This reinforces my suspicion that alignment and training in general is closer to being a pedagogical problem than anything else. Given a finite amount of training input, how do we elicit the desired model behavior? I’m not sure if asking educators is the right answer, but it’s one place to start.
It's a weird new thing. You might call it "AI psychology".
The problem with cribbing from education is that what "educators" do to humans doesn't apply to AIs cleanly. And it's not like "human alignment" is anywhere near a solved problem.
A big part of the bet USSR made was that human flaws like selfishness and greed could be educated out of population. The result was: a resounding failure.
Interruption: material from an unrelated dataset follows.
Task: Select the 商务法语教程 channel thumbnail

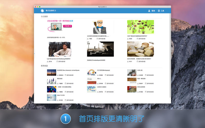Action: point(132,89)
Even state-level efforts fail to robustly "align" human behavior.
With AI, we have a lot more control over behavior, but that control just isn't very human-shaped. A lot of the practical methods in play seem closer to esoterics than to math, but they're not the kind of methods that are used in human education. You can teach humans by talking to them. You can't teach humans through soul data self-distillation.
Ted Chiang vindicated again: https://en.wikipedia.org/wiki/The_Lifecycle_of_Software_Obje...
inb4 there will be a whole new field of research that is basically psychology / pedagogy for AI. Who will be the Sigmund Freud of AI?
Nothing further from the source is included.